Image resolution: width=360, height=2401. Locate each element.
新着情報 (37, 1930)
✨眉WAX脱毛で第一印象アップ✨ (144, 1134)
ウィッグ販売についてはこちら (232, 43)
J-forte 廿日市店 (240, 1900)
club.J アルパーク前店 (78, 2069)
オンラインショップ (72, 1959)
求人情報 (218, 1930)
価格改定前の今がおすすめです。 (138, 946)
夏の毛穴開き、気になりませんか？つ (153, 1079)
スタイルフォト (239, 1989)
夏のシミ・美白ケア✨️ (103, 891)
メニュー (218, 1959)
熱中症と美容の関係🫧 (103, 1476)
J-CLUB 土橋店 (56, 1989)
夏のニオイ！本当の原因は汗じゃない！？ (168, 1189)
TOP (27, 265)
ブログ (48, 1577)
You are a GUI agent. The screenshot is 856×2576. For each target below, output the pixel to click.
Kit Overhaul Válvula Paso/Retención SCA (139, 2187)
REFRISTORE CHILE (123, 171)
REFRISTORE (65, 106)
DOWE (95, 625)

■ ■ ■ ■ ■

▶ [WHAT THIS TASK INVOLVES]: Pick out every line of the listing containing the word "each", and show those lines.

▶ [ANSWER TO THIS TASK]:
Image resolution: width=360, height=2401. Locate each element.
You are a GUI agent. The screenshot is 856×2576. For each target below, output the pixel to click.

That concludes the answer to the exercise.